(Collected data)
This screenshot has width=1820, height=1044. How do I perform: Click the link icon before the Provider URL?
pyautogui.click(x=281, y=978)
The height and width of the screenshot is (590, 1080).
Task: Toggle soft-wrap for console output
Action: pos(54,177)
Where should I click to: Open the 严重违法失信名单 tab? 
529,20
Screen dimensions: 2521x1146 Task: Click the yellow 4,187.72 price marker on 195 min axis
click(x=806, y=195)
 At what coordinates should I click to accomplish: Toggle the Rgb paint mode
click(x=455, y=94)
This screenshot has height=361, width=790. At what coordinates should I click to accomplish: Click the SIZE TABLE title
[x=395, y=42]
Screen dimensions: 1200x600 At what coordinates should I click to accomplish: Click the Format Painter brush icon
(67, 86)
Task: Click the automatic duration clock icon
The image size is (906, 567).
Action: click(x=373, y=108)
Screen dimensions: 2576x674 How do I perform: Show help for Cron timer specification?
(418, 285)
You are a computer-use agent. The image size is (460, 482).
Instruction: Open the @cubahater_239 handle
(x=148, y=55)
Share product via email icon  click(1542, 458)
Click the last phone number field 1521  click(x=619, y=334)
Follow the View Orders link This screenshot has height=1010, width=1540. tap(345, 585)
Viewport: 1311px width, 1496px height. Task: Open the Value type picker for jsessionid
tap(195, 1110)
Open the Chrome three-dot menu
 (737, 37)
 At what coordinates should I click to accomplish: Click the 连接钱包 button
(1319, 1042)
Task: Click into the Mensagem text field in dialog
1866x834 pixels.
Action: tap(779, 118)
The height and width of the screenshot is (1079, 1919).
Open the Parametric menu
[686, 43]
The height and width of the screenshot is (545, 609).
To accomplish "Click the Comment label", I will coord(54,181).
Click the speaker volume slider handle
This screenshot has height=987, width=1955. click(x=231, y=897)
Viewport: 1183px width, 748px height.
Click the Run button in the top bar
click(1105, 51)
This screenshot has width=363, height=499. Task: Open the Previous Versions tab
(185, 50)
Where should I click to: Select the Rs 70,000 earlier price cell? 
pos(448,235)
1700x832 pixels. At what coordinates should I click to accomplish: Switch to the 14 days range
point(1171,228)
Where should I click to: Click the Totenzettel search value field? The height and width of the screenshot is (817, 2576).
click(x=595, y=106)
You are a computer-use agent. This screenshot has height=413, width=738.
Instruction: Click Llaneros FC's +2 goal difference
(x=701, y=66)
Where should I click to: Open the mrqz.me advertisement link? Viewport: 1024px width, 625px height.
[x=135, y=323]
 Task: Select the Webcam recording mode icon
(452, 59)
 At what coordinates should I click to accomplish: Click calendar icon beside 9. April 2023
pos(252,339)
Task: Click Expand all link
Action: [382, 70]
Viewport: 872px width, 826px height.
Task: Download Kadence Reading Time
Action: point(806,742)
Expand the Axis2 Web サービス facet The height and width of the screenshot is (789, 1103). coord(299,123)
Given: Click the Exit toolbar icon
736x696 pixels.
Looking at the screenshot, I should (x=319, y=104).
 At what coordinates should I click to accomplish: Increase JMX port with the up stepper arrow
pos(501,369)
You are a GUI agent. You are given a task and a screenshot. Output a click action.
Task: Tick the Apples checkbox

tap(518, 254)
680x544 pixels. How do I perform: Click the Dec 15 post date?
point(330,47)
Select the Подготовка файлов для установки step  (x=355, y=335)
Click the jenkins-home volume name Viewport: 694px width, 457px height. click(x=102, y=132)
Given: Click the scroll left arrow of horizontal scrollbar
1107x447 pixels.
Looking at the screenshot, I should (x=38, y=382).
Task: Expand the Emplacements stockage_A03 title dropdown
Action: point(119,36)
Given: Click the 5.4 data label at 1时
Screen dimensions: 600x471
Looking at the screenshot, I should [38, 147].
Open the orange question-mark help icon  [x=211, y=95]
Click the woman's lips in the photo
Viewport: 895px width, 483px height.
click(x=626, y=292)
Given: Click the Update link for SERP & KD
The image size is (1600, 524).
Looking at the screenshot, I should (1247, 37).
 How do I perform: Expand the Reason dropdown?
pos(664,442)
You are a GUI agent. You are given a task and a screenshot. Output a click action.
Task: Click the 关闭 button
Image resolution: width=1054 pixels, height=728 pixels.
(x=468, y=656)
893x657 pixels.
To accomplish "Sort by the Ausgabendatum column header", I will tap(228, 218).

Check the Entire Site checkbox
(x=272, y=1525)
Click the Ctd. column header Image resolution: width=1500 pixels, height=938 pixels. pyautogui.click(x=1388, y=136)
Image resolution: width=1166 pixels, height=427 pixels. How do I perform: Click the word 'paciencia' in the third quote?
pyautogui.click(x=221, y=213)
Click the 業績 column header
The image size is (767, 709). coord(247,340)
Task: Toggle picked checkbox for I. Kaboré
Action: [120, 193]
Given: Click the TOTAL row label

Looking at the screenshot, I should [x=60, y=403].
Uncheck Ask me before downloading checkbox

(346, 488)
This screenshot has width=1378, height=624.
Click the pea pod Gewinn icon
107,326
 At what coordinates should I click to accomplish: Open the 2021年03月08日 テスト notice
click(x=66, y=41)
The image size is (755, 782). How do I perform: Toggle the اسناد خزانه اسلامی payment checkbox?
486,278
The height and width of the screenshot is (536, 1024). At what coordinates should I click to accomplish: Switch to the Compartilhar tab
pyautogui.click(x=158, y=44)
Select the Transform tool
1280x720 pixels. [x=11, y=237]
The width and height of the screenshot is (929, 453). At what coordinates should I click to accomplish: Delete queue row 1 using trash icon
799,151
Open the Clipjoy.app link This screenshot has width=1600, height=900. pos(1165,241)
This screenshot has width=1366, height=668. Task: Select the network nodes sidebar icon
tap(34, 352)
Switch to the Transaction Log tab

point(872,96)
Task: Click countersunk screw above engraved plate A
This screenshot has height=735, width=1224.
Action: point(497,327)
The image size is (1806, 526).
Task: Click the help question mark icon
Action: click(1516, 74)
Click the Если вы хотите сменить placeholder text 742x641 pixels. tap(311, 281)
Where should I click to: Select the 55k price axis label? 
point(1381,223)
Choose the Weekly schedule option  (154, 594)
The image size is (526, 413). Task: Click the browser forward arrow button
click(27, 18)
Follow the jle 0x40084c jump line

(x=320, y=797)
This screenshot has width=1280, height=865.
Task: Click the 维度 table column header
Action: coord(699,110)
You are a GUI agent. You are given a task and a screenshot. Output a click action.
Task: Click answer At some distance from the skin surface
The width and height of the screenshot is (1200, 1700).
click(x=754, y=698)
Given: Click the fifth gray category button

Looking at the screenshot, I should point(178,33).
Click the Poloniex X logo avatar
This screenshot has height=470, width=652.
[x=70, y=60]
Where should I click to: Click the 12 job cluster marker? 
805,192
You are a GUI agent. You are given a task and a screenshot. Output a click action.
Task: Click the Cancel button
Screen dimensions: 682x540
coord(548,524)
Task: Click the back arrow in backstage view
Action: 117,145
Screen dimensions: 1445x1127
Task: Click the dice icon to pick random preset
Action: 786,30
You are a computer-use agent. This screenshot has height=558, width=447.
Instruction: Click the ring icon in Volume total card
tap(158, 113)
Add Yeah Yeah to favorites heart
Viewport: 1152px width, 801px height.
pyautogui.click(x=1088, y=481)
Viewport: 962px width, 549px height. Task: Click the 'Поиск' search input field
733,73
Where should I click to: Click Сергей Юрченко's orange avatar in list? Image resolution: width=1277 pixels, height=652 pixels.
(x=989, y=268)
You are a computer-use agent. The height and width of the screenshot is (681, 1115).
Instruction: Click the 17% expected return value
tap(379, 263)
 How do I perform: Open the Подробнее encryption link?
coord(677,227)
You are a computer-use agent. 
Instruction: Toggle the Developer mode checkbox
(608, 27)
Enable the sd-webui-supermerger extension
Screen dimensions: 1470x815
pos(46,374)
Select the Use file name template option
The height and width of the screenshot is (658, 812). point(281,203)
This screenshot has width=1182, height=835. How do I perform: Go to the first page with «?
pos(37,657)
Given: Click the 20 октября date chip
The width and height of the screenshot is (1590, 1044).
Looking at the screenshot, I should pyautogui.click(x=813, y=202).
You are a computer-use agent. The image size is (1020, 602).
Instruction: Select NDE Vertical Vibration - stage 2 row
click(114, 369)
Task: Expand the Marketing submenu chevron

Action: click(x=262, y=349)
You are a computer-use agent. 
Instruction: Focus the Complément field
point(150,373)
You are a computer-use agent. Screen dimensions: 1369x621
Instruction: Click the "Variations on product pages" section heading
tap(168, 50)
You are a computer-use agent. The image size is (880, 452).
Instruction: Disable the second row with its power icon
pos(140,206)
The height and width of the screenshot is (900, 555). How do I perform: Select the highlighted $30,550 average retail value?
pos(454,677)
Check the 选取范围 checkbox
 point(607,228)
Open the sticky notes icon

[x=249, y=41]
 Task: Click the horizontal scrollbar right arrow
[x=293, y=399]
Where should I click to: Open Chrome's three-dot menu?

:: Task description ::
Would you print, exactly as written, every line above from the one holding "This screenshot has width=1366, height=668." through the one holding "Choose the Weekly", with both included and no other lines?

:: Exercise result ::
This screenshot has width=1366, height=668. Task: Select the network nodes sidebar icon
tap(34, 352)
Switch to the Transaction Log tab

point(872,96)
Task: Click countersunk screw above engraved plate A
This screenshot has height=735, width=1224.
Action: point(497,327)
The image size is (1806, 526).
Task: Click the help question mark icon
Action: click(1516, 74)
Click the Если вы хотите сменить placeholder text 742x641 pixels. tap(311, 281)
Where should I click to: Select the 55k price axis label? 
point(1381,223)
Choose the Weekly schedule option  (154, 594)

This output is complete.